ADAM: I feel like Nolan might have seemed disinterested because Heath Ledger’s death prohibited him from making the film he originally wanted to make, but that’s assuming that Nolan’s third Bat-film was going to revolve around the Joker again. Idunno… I feel like there’s a lot of baggage around his trilogy and it probably really weighs down on him.

BRYAN: I just think if he didn’t want to make the movie, nothing was stopping him. What about Batman good/bad?

ADAM: I already said I don’t think Nolan thinks he’s bad.

BRYAN: Is Alfred wrong? Or was it just wrong for Bruce Wayne?

ADAM: What?

BRYAN: Like, there’s a way to be Batman without getting hands dirty, or must it be a short-term occupation?

ADAM: There is no human way to be Batman without getting your hands dirty.

BRYAN: Someone smarter than me needs to write an essay explaining what Nolan is trying to say about Batman/vigilantism in this final film. Any other thoughts?

ADAM: Plenty. The Dark Knight Rises might not be my favorite film of the series, but that’s probably just be because there are so many layers to process. The more I think about it, the more I like it. And I just want to watch it again. It’s flawed, but so is Batman.

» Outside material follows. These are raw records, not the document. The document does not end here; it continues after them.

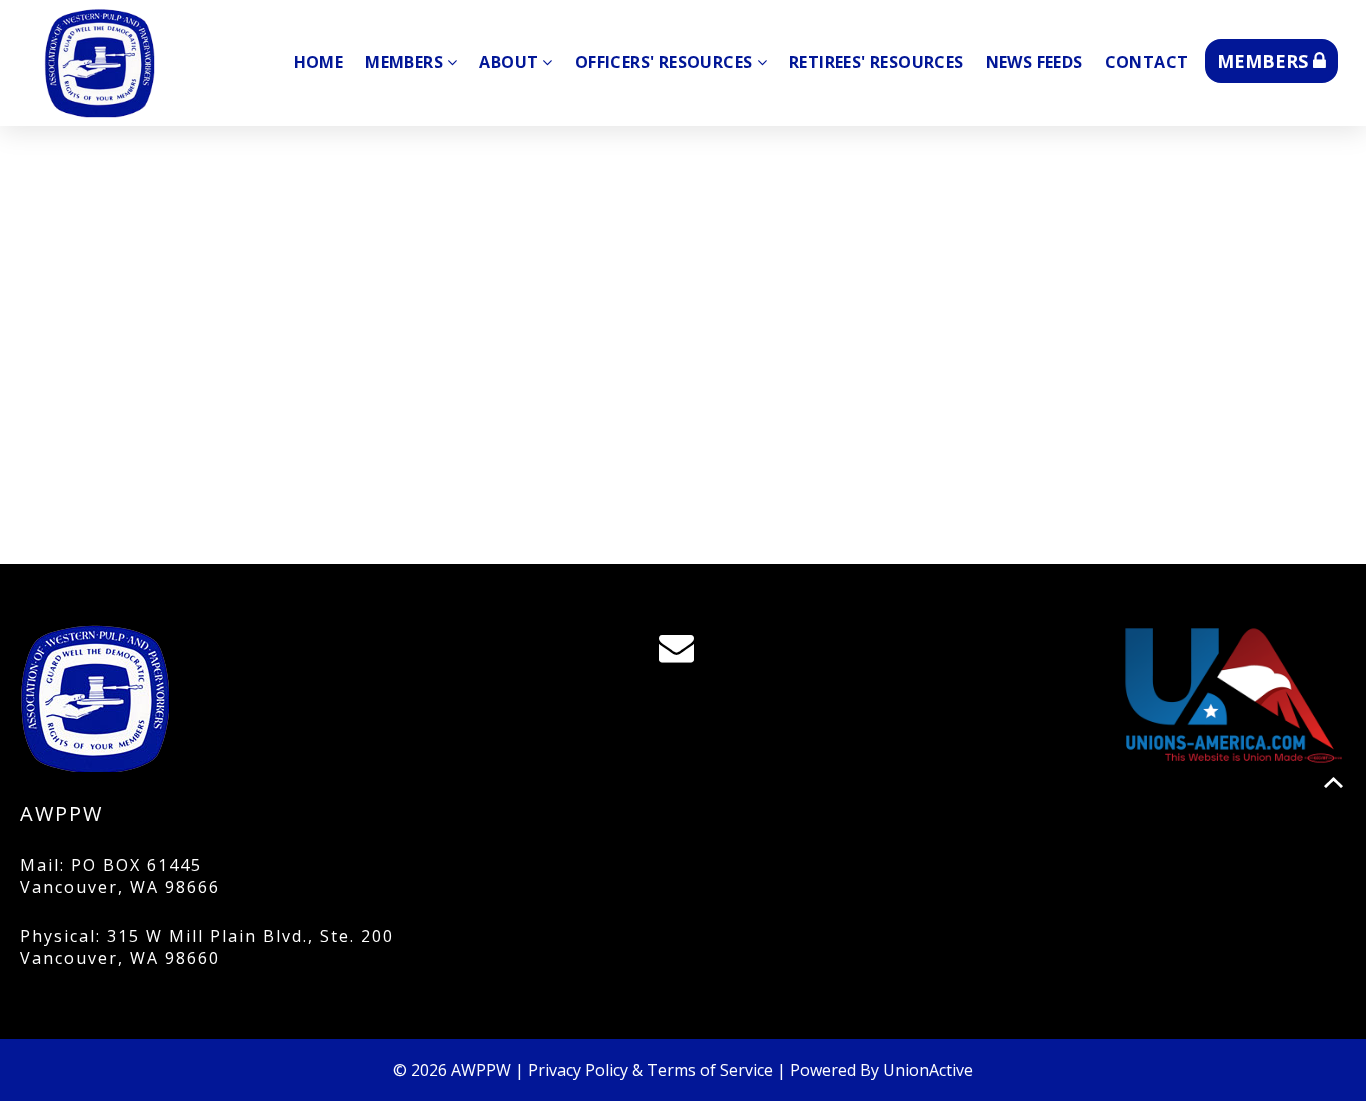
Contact (1147, 62)
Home (319, 62)
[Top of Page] (1333, 782)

BRYAN: Well put. In fact, I think after a second viewing I’ll be more apt to enjoy it, or I’ll fucking hate it. And me hating a Batman movie seems very unlikely. Despite the quibbles, there is a lot to like and a lot to take in. I certainly wouldn’t write the whole thing off. I can’t wait to see what Nolan does post-Bats or what WB does with the property next. Any directors you’d like to see take over?

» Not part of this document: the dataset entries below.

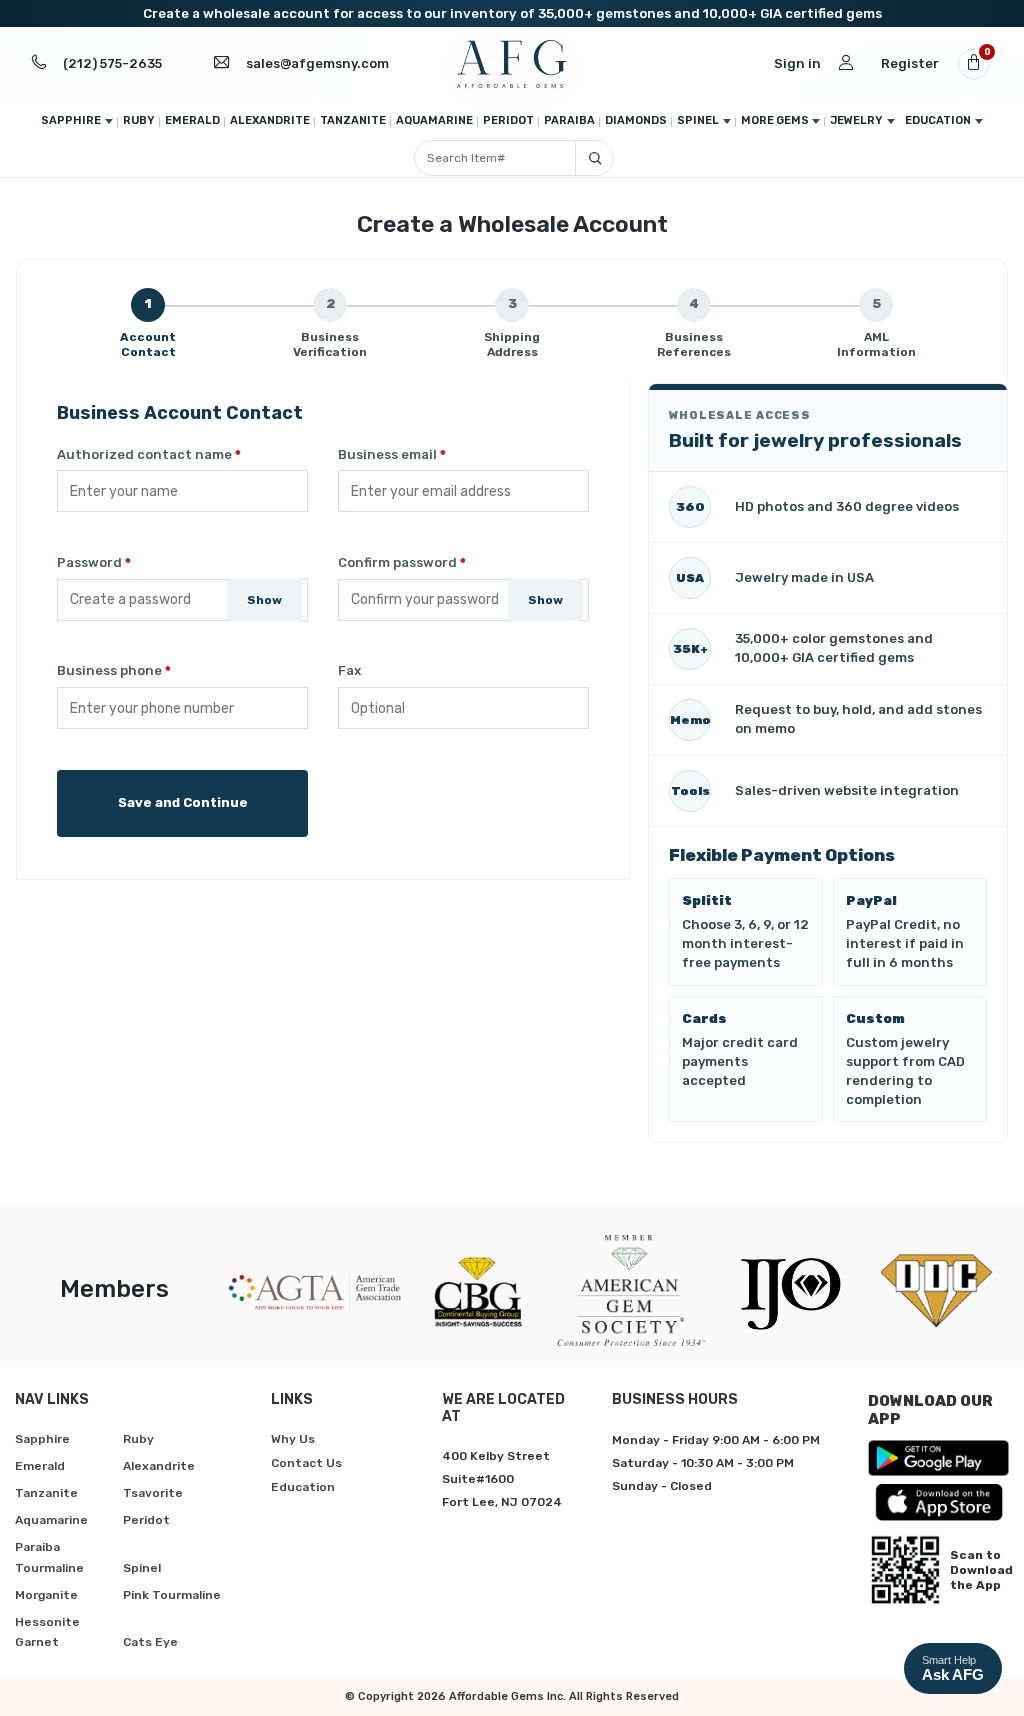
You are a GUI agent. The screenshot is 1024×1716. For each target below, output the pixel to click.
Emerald (192, 120)
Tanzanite (353, 120)
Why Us (293, 1439)
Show (264, 600)
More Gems (775, 120)
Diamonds (636, 120)
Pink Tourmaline (172, 1595)
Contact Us (306, 1463)
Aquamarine (434, 120)
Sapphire (71, 120)
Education (938, 120)
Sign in (797, 63)
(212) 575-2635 (112, 63)
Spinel (698, 120)
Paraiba (569, 120)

ADAM: No one immediately comes to mind.

7 responses to “The Trouble with Quibbles: The Dark Knight Rises – Part 2

  1. Jose Garcia Jr.

    My issue with the prison was that it really slowed down the flow of the movie. The problem is that it had to be that long. It had to feel long enough so it was believable that Bruce regained his strength. I wish that whole sequence would have been shorter but oh well. People already complained that it wasn’t believable that Bruce healed that quickly. A shorter sequence would really have felt rushed. But I’m sure it won’t seem as long the second time. ****Spoiler******************************************** But if you are reading this and haven’t seen it, come on.
    Bane didn’t break his back, he just really fucked him up.

  2. Bryan Parrill

    If they weren’t trying to make a point about Bruce climbing/rising out of that prison/well, then they really could have cut the whole thing. Bane/Gotham story continues with underground cops planning to attack…you establish it’s been awhile and then right when he’s most needed…bam….Batman’s back mohterfuckers!

    What we got is still probably the best version of this story, it just suffers for its ambition.

  3. Bryan Parrill

    Just thought of something SPOILER-Y:

    The whole film we’re told of a child born in the prison…and we think it’s Bane…but then it is really Talia.

    So we never really hear Bane’s story…but when fighting Batman he says he was born in the dark/darkness??? So it wasn’t his story but he played that part or his background was similar to Talia or this is just a cheat?

    • He says he was born in darkness and that he didn’t see light until he was a man. The well prison isn’t dark and a child escapes, not a man. And you’re still nitpicking.

  4. Jose Garcia Jr.

    I thought he was speaking figuratively. On a side note, I didn’t guess that the kid was Talia but I did think it was weird that they cast the little girl from Ramona and Beezus as kid Bane.

  5. Bryan Parrill

    I agree, I am. It’s what happens when you feel let down. However, I will state again, all this might subside with multiple screenings.